Outro fator tão importante quanto a assepsia da clínica é a esterilização dos materiais e acessórios que você utiliza em seus atendimentos. Você pode utilizar uma autoclave para realizar esta limpeza.

Esterilização dos materiais e equipamentos
  • Produtos: o ideal é usar materiais devidamente limpos e assépticos ou descartáveis para retirar o produto da sua embalagem; 
  • Maca: antes de fazer a troca do lençol descartável, deve-se aplicar álcool 70% na superfície da maca;
  • Equipamentos: com um algodão umedecido com a solução antisséptica, friccionar por no mínimo 30 segundos por toda a extensão do acessório que entra em contato com a cliente (eletrodos, manoplas, canetas, etc.); 
  • Procedimentos: é muito importante a assepsia das mãos do cliente antes de iniciar o tratamento, para evitar contaminação.

Dê preferência aos materiais autoclaváveis, como, por exemplo, os pincéis para peelings químicos autoclaváveis.

Converse com o cliente sobre o coronavírus

Nesse momento critico em que vivemos, todo cuidado ainda é pouco.
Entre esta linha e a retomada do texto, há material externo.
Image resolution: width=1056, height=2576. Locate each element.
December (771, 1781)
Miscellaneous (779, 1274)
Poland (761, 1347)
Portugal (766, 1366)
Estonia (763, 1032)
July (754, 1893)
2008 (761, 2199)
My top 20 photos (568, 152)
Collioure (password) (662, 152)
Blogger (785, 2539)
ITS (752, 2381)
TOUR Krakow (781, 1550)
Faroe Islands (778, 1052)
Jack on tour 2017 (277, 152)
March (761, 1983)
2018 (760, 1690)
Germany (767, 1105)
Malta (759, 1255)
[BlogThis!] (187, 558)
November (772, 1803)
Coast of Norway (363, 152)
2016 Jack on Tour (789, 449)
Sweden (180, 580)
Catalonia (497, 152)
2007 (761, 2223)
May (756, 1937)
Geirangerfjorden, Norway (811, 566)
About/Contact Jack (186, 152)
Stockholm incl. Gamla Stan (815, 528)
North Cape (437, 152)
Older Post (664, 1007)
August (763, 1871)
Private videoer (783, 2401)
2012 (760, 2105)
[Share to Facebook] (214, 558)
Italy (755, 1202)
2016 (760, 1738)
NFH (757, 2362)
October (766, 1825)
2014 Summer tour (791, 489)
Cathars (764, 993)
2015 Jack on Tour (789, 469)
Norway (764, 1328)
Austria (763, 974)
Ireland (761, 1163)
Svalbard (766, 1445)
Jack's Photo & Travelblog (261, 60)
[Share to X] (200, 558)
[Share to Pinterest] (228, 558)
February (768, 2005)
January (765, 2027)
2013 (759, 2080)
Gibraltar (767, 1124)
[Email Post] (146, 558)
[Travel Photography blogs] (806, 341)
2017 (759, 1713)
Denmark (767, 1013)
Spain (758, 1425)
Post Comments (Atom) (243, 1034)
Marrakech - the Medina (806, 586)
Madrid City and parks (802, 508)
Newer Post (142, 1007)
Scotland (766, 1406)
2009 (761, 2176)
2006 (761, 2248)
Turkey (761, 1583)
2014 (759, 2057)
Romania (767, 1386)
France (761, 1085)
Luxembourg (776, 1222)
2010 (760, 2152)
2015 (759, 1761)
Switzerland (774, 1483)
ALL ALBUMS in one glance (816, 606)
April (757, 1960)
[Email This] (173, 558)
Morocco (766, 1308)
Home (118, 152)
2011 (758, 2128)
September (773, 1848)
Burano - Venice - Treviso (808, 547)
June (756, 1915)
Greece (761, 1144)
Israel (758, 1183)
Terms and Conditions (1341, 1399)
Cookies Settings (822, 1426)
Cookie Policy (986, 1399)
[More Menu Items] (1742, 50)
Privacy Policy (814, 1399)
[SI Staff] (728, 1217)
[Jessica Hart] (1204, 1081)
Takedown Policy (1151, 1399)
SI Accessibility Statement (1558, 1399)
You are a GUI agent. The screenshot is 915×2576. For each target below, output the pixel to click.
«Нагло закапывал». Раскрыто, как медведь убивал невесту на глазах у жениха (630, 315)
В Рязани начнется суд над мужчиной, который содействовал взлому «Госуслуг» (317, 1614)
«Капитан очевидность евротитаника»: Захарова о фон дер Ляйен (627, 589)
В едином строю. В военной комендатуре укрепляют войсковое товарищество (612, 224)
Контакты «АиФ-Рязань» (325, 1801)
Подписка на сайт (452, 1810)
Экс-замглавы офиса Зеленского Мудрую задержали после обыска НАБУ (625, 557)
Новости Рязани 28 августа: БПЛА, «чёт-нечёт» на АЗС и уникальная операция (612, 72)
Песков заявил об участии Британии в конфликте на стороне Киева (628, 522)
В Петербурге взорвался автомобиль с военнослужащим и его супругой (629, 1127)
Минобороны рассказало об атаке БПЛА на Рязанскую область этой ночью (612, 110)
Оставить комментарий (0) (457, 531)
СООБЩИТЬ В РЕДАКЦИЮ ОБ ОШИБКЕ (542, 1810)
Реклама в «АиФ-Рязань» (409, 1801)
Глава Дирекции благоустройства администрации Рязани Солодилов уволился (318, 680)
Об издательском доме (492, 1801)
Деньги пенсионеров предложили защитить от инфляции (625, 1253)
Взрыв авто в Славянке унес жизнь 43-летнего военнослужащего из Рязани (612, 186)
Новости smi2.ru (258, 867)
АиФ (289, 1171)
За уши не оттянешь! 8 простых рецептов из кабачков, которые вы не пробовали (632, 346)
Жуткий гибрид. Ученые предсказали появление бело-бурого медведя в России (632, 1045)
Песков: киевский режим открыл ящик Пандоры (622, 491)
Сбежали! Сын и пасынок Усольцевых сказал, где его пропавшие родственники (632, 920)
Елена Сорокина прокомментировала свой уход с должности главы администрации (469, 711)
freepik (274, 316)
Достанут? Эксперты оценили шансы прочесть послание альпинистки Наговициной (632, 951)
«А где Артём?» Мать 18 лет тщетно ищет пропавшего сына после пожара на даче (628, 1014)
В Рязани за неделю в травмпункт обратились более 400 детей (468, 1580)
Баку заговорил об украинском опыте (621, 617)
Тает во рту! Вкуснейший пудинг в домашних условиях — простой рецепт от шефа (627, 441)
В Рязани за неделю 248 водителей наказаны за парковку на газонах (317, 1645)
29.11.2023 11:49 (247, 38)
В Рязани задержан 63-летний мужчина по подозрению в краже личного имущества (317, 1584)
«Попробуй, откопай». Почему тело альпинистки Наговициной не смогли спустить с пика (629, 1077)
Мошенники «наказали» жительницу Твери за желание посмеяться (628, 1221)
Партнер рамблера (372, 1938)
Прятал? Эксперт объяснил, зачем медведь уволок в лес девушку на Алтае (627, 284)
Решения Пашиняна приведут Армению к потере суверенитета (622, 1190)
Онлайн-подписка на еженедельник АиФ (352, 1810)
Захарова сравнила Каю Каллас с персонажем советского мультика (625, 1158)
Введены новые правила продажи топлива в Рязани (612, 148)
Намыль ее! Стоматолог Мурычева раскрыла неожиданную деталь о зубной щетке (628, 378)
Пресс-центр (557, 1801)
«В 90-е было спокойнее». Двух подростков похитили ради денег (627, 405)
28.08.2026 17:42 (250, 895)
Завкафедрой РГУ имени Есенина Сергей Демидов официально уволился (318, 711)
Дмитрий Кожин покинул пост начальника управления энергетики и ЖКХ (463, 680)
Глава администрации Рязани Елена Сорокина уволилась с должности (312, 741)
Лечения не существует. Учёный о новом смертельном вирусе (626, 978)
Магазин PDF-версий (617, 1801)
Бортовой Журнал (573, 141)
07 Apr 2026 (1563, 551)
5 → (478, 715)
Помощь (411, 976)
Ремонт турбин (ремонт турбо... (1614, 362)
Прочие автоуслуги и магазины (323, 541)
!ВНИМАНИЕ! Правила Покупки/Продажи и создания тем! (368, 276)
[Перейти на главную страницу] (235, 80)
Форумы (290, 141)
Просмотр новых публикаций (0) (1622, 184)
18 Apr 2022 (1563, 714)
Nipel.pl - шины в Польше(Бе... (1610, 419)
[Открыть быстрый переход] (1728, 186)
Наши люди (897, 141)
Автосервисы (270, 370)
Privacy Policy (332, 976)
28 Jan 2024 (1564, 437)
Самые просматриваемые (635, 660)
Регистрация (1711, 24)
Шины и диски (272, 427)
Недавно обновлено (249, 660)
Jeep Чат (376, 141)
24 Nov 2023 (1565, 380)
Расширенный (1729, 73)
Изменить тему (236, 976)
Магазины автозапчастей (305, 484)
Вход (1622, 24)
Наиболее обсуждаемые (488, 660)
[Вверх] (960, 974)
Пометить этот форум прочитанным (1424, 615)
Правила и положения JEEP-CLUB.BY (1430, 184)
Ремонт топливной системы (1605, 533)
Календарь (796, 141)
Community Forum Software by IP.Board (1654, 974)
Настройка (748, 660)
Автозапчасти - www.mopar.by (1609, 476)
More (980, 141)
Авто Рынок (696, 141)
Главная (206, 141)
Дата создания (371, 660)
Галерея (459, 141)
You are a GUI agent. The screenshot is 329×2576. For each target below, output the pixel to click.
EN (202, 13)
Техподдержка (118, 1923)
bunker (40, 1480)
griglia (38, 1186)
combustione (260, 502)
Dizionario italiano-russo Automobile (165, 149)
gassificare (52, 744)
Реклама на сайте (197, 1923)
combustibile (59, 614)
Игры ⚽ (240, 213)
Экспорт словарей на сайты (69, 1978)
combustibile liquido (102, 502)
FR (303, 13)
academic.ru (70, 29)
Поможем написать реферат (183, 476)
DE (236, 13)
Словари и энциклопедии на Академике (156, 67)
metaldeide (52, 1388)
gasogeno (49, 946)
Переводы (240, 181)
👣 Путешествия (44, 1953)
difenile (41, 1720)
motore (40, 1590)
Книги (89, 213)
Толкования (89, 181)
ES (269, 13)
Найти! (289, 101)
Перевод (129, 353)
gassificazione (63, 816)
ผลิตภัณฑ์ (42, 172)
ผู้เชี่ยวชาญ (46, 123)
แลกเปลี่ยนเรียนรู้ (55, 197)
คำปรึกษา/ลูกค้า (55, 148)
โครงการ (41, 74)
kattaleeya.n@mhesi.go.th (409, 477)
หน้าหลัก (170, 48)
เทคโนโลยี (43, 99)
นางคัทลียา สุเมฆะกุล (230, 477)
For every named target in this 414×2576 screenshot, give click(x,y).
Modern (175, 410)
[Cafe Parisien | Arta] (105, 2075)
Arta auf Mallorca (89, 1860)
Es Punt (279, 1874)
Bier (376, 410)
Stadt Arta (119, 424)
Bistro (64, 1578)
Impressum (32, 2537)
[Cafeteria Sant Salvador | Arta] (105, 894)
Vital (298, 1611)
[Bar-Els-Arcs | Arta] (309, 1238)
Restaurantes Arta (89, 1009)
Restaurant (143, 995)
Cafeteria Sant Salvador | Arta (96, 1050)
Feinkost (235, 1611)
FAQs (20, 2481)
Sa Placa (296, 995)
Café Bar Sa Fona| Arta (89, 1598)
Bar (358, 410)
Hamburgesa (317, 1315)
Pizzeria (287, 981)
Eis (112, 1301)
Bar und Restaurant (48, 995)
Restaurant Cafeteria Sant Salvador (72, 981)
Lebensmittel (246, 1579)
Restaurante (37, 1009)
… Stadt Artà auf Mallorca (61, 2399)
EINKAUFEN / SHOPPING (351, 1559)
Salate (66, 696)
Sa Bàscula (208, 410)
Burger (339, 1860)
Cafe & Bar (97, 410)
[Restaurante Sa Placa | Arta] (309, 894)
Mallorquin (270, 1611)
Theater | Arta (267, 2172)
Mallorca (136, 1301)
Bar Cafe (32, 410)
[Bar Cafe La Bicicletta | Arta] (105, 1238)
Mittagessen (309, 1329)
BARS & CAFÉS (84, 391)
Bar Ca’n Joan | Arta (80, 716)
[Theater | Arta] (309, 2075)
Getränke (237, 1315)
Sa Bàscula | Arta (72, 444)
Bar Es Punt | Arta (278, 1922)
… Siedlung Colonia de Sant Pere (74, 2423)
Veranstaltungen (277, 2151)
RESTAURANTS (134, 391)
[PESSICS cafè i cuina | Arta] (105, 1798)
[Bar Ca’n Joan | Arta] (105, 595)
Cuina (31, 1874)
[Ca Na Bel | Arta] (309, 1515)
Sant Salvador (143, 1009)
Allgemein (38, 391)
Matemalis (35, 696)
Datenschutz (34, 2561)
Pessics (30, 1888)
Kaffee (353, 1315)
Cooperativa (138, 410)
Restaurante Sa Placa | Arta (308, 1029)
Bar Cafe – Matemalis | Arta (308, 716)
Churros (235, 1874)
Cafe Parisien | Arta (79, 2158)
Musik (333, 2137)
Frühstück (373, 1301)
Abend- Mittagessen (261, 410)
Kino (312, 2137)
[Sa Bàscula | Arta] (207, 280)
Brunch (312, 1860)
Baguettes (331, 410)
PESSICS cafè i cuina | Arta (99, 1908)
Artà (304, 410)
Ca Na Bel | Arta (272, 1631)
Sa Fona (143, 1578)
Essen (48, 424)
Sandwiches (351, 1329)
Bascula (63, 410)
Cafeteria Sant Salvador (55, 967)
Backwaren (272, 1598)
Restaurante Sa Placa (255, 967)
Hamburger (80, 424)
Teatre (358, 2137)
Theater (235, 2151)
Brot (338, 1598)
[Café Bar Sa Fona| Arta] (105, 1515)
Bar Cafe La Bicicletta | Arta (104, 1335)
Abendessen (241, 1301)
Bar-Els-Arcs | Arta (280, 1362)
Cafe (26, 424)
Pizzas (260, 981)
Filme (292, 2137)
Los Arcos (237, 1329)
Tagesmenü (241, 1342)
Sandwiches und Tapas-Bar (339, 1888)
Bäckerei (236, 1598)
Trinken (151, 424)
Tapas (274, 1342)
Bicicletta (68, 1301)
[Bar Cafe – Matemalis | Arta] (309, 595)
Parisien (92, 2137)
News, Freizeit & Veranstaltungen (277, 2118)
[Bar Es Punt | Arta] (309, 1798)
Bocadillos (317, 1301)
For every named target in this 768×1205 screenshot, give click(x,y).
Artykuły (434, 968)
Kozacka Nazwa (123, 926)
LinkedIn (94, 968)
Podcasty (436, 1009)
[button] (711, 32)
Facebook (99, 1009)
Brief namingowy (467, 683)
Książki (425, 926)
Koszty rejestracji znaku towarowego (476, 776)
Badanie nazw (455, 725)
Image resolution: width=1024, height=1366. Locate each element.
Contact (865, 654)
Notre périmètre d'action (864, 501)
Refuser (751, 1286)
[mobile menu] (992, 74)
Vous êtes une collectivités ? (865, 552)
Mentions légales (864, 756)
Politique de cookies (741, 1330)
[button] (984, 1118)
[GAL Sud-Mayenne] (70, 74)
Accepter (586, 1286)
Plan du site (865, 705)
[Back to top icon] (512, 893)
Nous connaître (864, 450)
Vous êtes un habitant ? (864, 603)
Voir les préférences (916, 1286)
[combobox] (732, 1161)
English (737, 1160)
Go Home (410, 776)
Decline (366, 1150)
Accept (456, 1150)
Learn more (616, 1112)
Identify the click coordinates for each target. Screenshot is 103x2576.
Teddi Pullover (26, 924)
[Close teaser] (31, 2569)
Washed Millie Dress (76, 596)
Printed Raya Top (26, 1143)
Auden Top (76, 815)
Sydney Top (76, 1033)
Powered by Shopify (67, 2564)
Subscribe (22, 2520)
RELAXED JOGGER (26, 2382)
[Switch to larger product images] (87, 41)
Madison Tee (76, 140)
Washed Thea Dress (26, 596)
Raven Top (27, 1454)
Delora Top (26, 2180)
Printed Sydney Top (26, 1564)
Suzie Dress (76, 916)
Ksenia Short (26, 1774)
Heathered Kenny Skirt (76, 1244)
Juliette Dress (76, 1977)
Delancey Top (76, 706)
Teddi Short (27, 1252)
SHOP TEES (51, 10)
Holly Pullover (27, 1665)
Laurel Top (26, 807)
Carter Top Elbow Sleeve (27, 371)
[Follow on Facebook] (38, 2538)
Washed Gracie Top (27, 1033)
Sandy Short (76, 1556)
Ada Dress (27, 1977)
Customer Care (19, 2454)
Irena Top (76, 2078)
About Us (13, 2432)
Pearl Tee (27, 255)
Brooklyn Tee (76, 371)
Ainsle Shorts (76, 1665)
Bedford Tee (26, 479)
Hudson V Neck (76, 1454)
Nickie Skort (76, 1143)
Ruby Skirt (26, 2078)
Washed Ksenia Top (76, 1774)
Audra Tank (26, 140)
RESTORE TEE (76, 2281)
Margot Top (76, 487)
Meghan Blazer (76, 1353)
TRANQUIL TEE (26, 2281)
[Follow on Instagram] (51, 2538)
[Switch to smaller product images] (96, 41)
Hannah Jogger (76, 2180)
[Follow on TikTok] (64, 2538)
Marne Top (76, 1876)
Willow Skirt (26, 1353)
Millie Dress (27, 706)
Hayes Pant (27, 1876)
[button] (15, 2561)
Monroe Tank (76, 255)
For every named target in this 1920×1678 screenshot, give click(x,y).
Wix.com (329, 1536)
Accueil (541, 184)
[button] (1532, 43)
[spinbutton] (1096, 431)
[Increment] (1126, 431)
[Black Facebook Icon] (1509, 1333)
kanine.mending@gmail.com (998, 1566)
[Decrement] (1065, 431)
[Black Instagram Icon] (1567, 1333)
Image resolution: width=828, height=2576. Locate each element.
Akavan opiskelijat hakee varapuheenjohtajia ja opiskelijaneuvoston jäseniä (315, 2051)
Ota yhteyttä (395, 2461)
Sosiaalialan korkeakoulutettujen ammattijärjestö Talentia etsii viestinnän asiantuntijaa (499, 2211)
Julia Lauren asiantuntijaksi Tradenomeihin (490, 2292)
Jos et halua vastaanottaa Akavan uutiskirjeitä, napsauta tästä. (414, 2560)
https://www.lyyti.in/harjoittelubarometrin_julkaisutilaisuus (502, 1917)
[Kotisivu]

Portanto para evitar o contágio do Coronavírus, o diálogo é muito importante. 

Se seu cliente apresentar qualquer sintoma de gripe ou febre, por exemplo, procure remarcar a sessão para outra data. O mesmo vale para você. 

Quando receber o cliente em clínica, ofereça álcool 70% para a antissepsia das mãos, e tome todas as precauções que conversamos acima. 

Importância da biossegurança contra o coronavírus

Manter uma boa imagem em relação à biossegurança na atuação profissional, funciona também como um diferencial para o esteticista, que reforça o seu compromisso com a saúde do cliente e o seu próprio bem-estar. 

A rotina dos estabelecimentos tem mudado muito desde o anuncio da pandemia. Na área de beleza não foi diferente, pudemos reparar uma queda expressiva na quantidade de clientes que ainda frequentam as clínicas de estética. Por isso para os profissionais que ainda continuam com as portas abertas, realize os serviços oferecendo o máximo de segurança para os clientes, tome todas as medidas de biossegurança e demonstre que o o cliente estará seguro em sua clínica.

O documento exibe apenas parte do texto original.